The following models support POST SERVER_URL/openai/deployments/DEPLOYMENT_NAME/chat/completions endpoint along with an optional support of POST /tokenize and POST /truncate_prompt endpoints:

Note that a model supports /truncate_prompt endpoint if and only if it supports max_prompt_tokens request parameter.

Vendor	Model	Deployment name	Modality	`/tokenize`	`/truncate_prompt`, `max_prompt_tokens`	tools/functions
Anthropic	Claude 3.5 Sonnet	[us.\|eu.]anthropic.claude-3-5-sonnet-20240620-v1:0	text-to-text, image-to-text	🟡	🟡	✅
Anthropic	Claude 3.5 Sonnet 2.0	[us.]anthropic.claude-3-5-sonnet-20241022-v2:0	text-to-text, image-to-text	🟡	🟡	✅
Anthropic	Claude 3 Sonnet	[us.\|eu.]anthropic.claude-3-sonnet-20240229-v1:0	text-to-text, image-to-text	🟡	🟡	✅
Anthropic	Claude 3 Haiku	[us.\|eu.]anthropic.claude-3-haiku-20240307-v1:0	text-to-text, image-to-text	🟡	🟡	✅
Anthropic	Claude 3 Opus	[us.]anthropic.claude-3-opus-20240229-v1:0	text-to-text, image-to-text	🟡	🟡	✅
Anthropic	Claude 2.1	anthropic.claude-v2:1	text-to-text	✅	✅	✅
Anthropic	Claude 2	anthropic.claude-v2	text-to-text	✅	✅	❌
Anthropic	Claude Instant 1.2	anthropic.claude-instant-v1	text-to-text	🟡	🟡	❌
Meta	Llama 3.1 405B Instruct	meta.llama3-1-405b-instruct-v1:0	text-to-text	🟡	🟡	❌
Meta	Llama 3.1 70B Instruct	meta.llama3-1-70b-instruct-v1:0	text-to-text	🟡	🟡	❌
Meta	Llama 3.1 8B Instruct	meta.llama3-1-8b-instruct-v1:0	text-to-text	🟡	🟡	❌
Meta	Llama 3 Chat 70B Instruct	meta.llama3-70b-instruct-v1:0	text-to-text	🟡	🟡	❌
Meta	Llama 3 Chat 8B Instruct	meta.llama3-8b-instruct-v1:0	text-to-text	🟡	🟡	❌
Meta	Llama 2 Chat 70B	meta.llama2-70b-chat-v1	text-to-text	🟡	🟡	❌
Meta	Llama 2 Chat 13B	meta.llama2-13b-chat-v1	text-to-text	🟡	🟡	❌
Stability AI	SDXL 1.0	stability.stable-diffusion-xl-v1	text-to-image	❌	🟡	❌
Stability AI	SD3 Large 1.0	stability.sd3-large-v1:0	text-to-image / image-to-image	❌	🟡	❌
Stability AI	Stable Image Ultra 1.0	stability.stable-image-ultra-v1:0	text-to-image	❌	🟡	❌
Stability AI	Stable Image Core 1.0	stability.stable-image-core-v1:0	text-to-image	❌	🟡	❌
Amazon	Titan Text G1 - Express	amazon.titan-tg1-large	text-to-text	🟡	🟡	❌
AI21 Labs	Jurassic-2 Ultra	ai21.j2-jumbo-instruct	text-to-text	🟡	🟡	❌
AI21 Labs	Jurassic-2 Ultra v1	ai21.j2-ultra-v1	text-to-text	🟡	🟡	❌
AI21 Labs	Jurassic-2 Mid	ai21.j2-grande-instruct	text-to-text	🟡	🟡	❌
AI21 Labs	Jurassic-2 Mid v1	ai21.j2-mid-v1	text-to-text	🟡	🟡	❌
Cohere	Command	cohere.command-text-v14	text-to-text	🟡	🟡	❌
Cohere	Command Light	cohere.command-light-text-v14	text-to-text	🟡	🟡	❌

✅, 🟡, and ❌ denote degrees of support of the given feature:

	`/tokenize`, `/truncate_prompt`, `max_prompt_token`	tools/functions
✅	Fully supported via an official tokenization algorithm	Fully supported via native tools API or official prompts to enable tools
🟡	Partially supported, because tokenization algorithm wasn't made public by the model vendor.
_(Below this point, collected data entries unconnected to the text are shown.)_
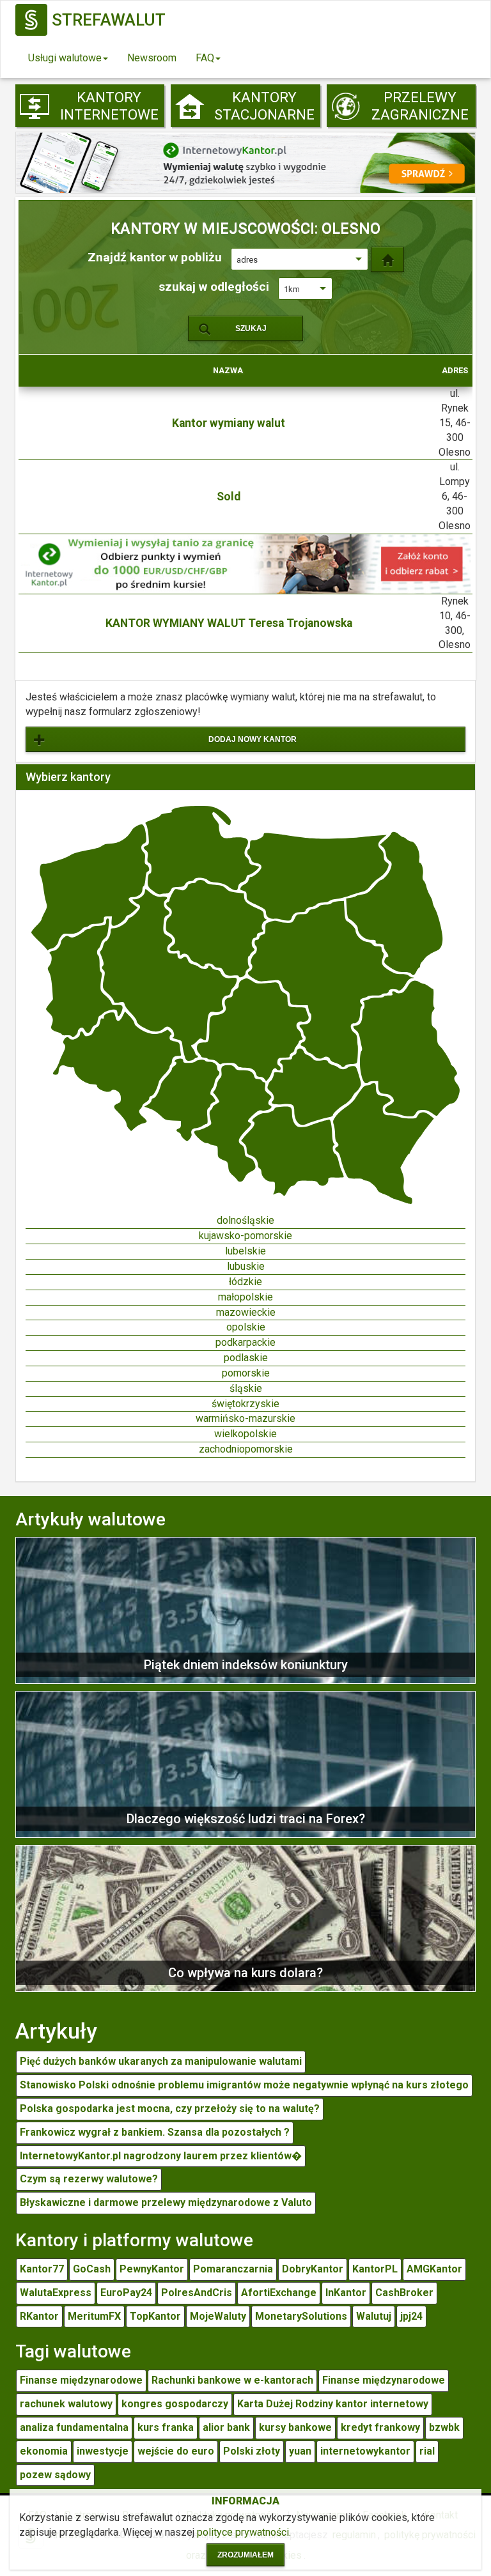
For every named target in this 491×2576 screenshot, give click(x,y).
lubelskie (245, 1251)
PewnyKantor (152, 2269)
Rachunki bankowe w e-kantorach (232, 2380)
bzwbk (444, 2427)
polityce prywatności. (244, 2532)
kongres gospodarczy (174, 2404)
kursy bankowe (295, 2427)
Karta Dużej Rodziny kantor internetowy (332, 2404)
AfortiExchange (278, 2293)
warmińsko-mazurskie (245, 1418)
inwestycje (103, 2451)
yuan (300, 2451)
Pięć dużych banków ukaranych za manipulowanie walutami (161, 2061)
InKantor (345, 2293)
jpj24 (411, 2316)
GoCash (92, 2269)
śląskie (246, 1388)
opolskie (245, 1327)
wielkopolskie (245, 1434)
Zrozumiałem (245, 2554)
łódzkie (245, 1282)
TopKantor (155, 2316)
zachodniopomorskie (246, 1449)
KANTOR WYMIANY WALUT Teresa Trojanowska (228, 623)
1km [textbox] (292, 289)
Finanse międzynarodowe (81, 2380)
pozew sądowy (55, 2475)
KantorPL (375, 2269)
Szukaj (251, 328)
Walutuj (373, 2316)
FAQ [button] (205, 58)
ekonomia (44, 2451)
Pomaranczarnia (233, 2269)
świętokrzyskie (245, 1404)
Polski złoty (251, 2451)
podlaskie (246, 1358)
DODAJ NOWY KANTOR (252, 739)
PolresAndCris (196, 2293)
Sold (228, 496)
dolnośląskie (245, 1220)
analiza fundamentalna (74, 2427)
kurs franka (165, 2427)
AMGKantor (434, 2269)
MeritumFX (94, 2316)
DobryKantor (312, 2269)
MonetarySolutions (301, 2316)
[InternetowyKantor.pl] (245, 162)
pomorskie (246, 1373)
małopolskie (245, 1297)
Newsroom (151, 58)
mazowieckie (246, 1312)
An approximate tokenization algorithm is used instead. It conservatively counts every byte in UTF-8 encoding of a string as a single token.	Partially supported, because the model doesn't support tools natively. Prompt engineering is used instead to emulate tools, which may not be very reliable.
❌	Not supported	Not supported

Embedding models

The following models support SERVER_URL/openai/deployments/DEPLOYMENT_NAME/embeddings endpoint:

Model	Deployment name	Modality
Titan Multimodal Embeddings Generation 1 (G1)	amazon.titan-embed-image-v1	image/text-to-embedding
Amazon Titan Text Embeddings V2	amazon.titan-embed-text-v2:0	text-to-embedding
Titan Embeddings G1 – Text v1.2	amazon.titan-embed-text-v1	text-to-embedding
Cohere Embed English	cohere.embed-english-v3	text-to-embedding
Cohere Multilingual	cohere.embed-multilingual-v3	text-to-embedding

Developer environment

This project uses Python>=3.11 and Poetry>=1.6.1 as a dependency manager.

Check out Poetry's documentation on how to install it on your system before proceeding.

To install requirements:

poetry install

This will install all requirements for running the package, linting, formatting and tests.

IDE configuration

The recommended IDE is VSCode. Open the project in VSCode and install the recommended extensions.

The VSCode is configured to use PEP-8 compatible formatter Black.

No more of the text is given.